*Excerpts from a dataset*.
· · ·

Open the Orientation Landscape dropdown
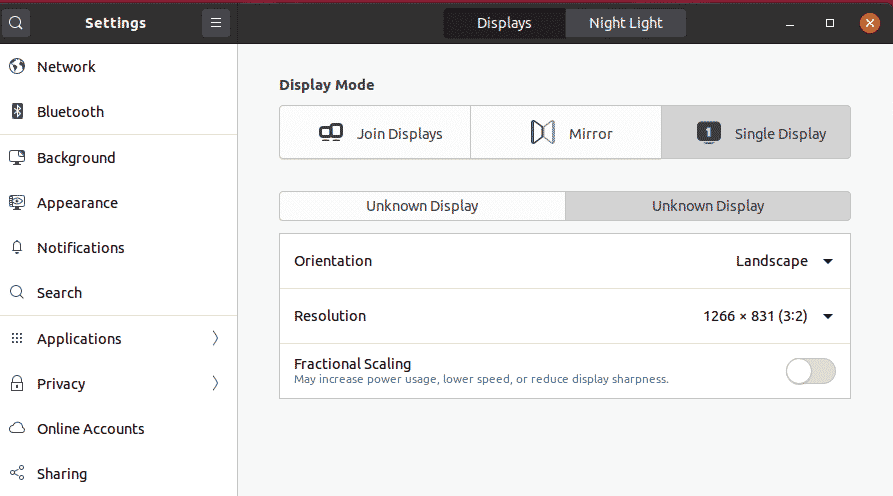The height and width of the screenshot is (496, 893). point(784,261)
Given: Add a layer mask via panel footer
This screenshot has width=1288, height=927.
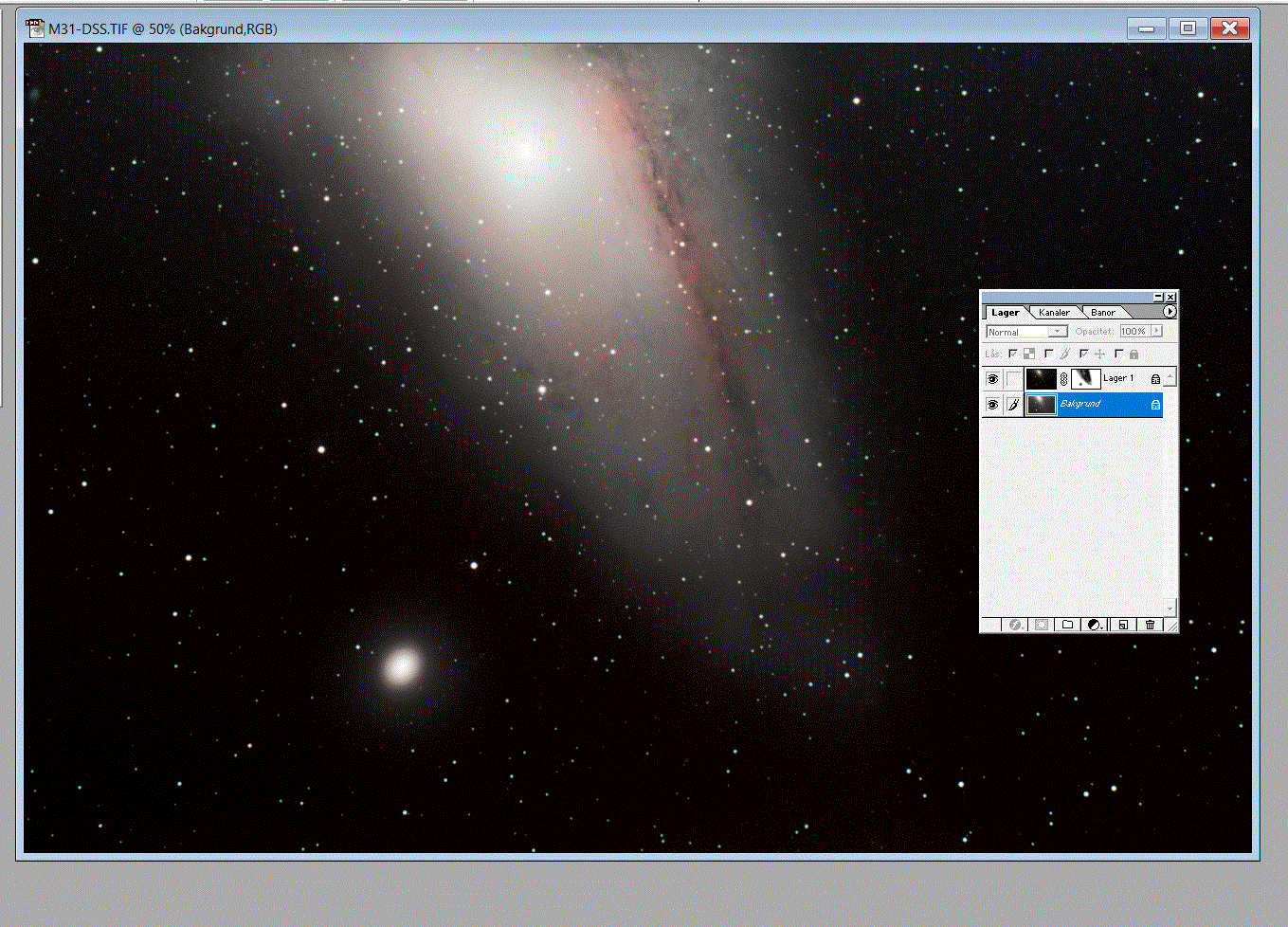Looking at the screenshot, I should (1042, 625).
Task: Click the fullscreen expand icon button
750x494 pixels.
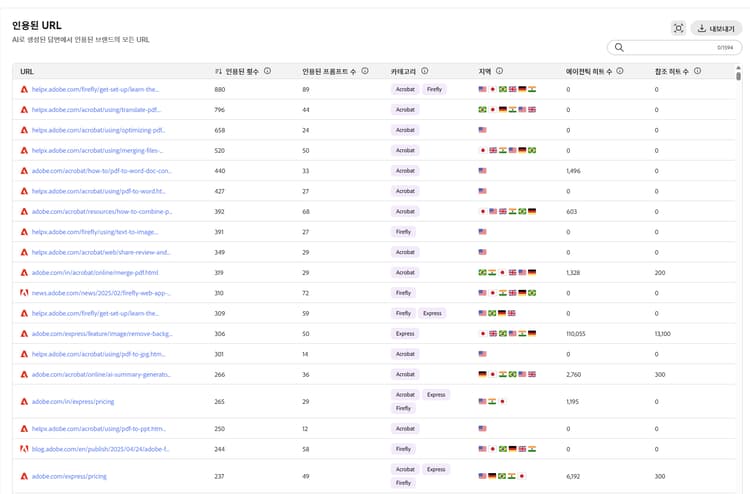Action: [679, 28]
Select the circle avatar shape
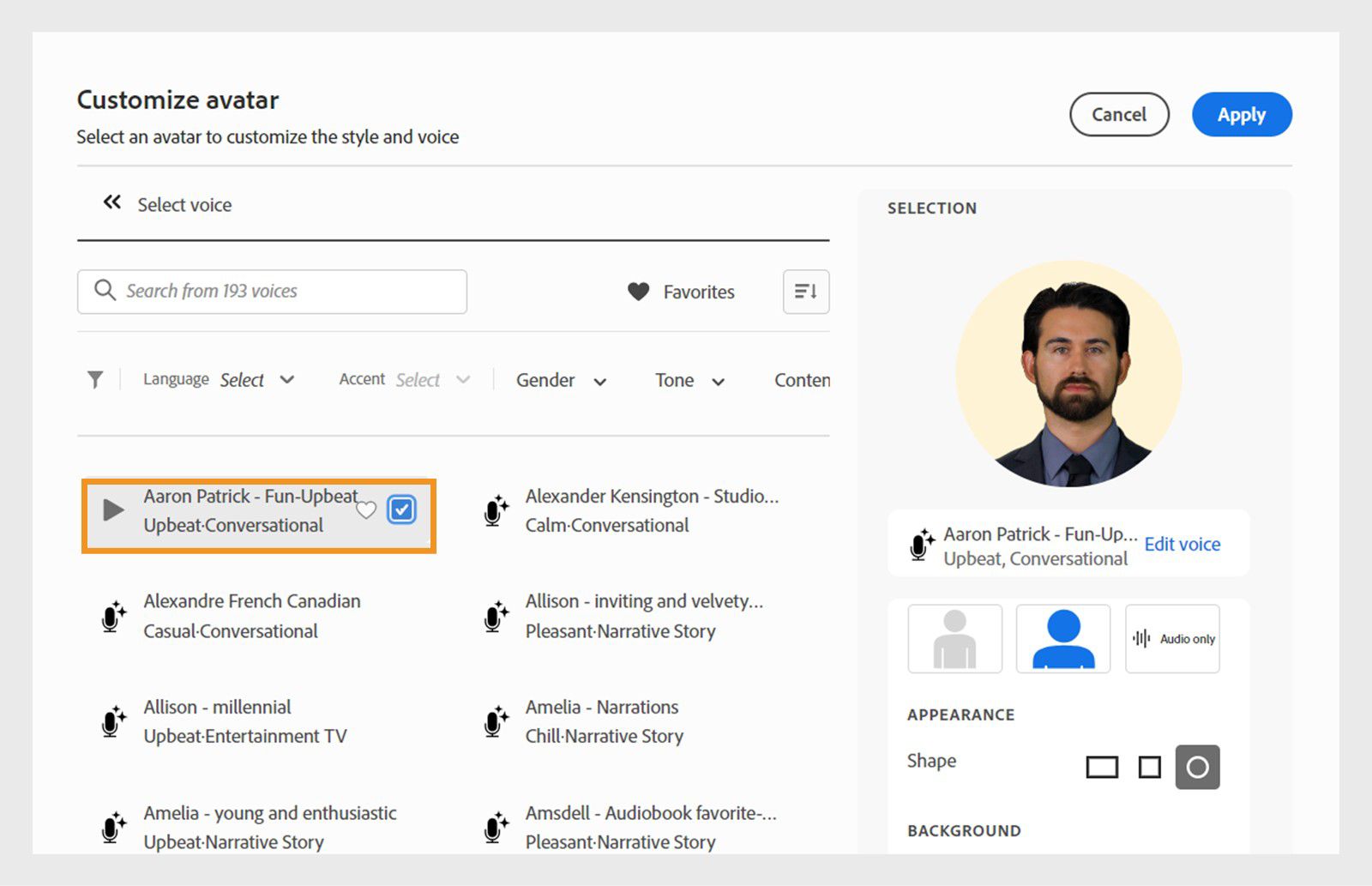Screen dimensions: 1372x886 pyautogui.click(x=1197, y=767)
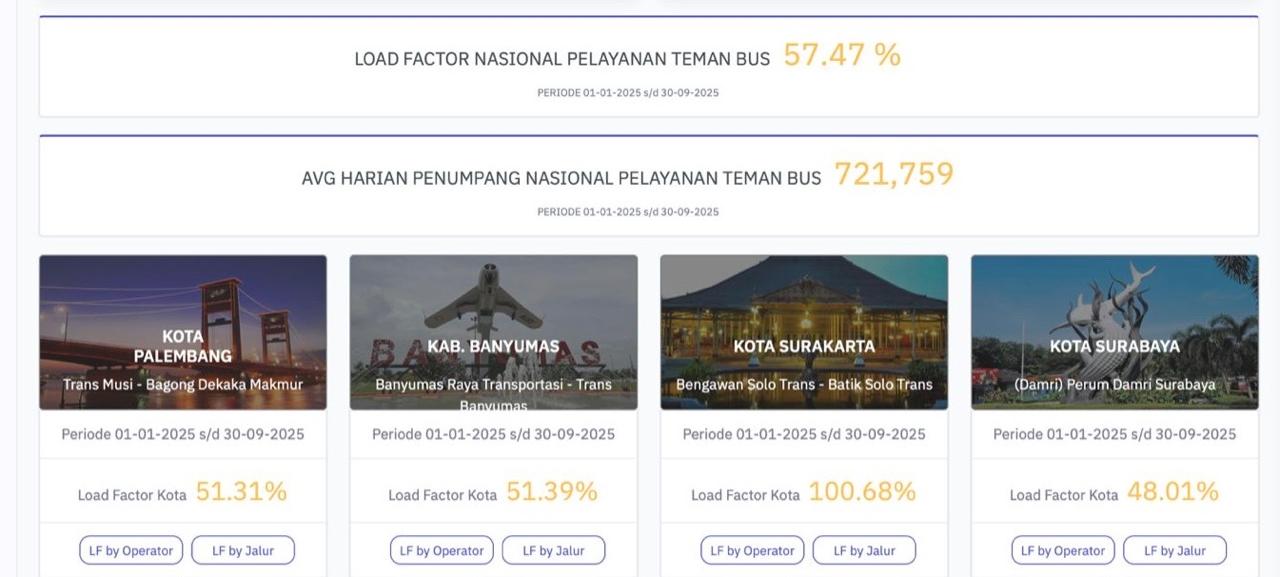The width and height of the screenshot is (1280, 577).
Task: Open LF by Jalur for Kab. Banyumas
Action: coord(553,550)
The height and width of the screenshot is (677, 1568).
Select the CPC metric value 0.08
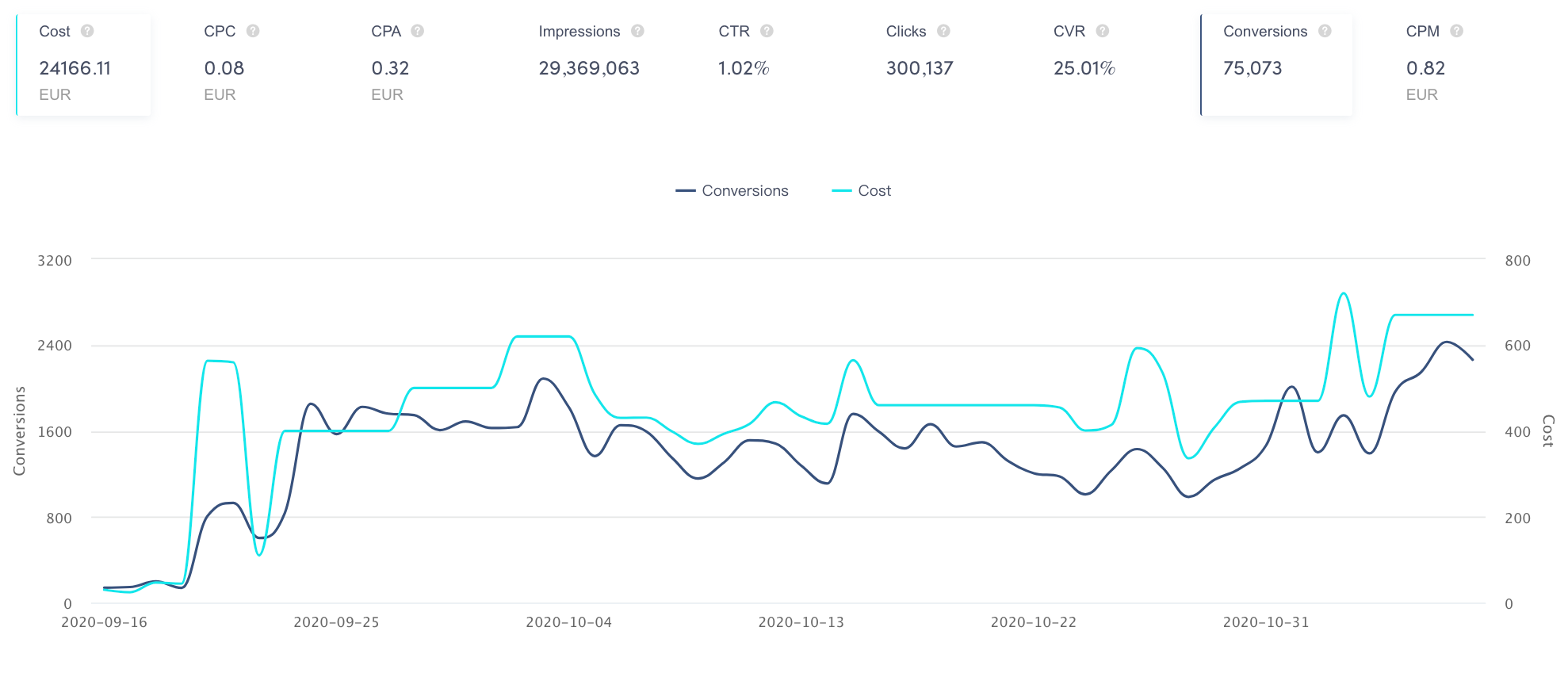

· · ·

*Problem description*. The copy should begin at the line containing "This screenshot has width=1288, height=927." and end at the last line of the data above; please restate those lines word for word without the pictures.

*Result*.
This screenshot has width=1288, height=927.
Looking at the screenshot, I should (1042, 625).
Task: Click the fullscreen expand icon button
750x494 pixels.
Action: [679, 28]
Select the circle avatar shape
Screen dimensions: 1372x886 pyautogui.click(x=1197, y=767)
The width and height of the screenshot is (1280, 577).
Task: Open LF by Jalur for Kab. Banyumas
Action: coord(553,550)
The height and width of the screenshot is (677, 1568).
Select the CPC metric value 0.08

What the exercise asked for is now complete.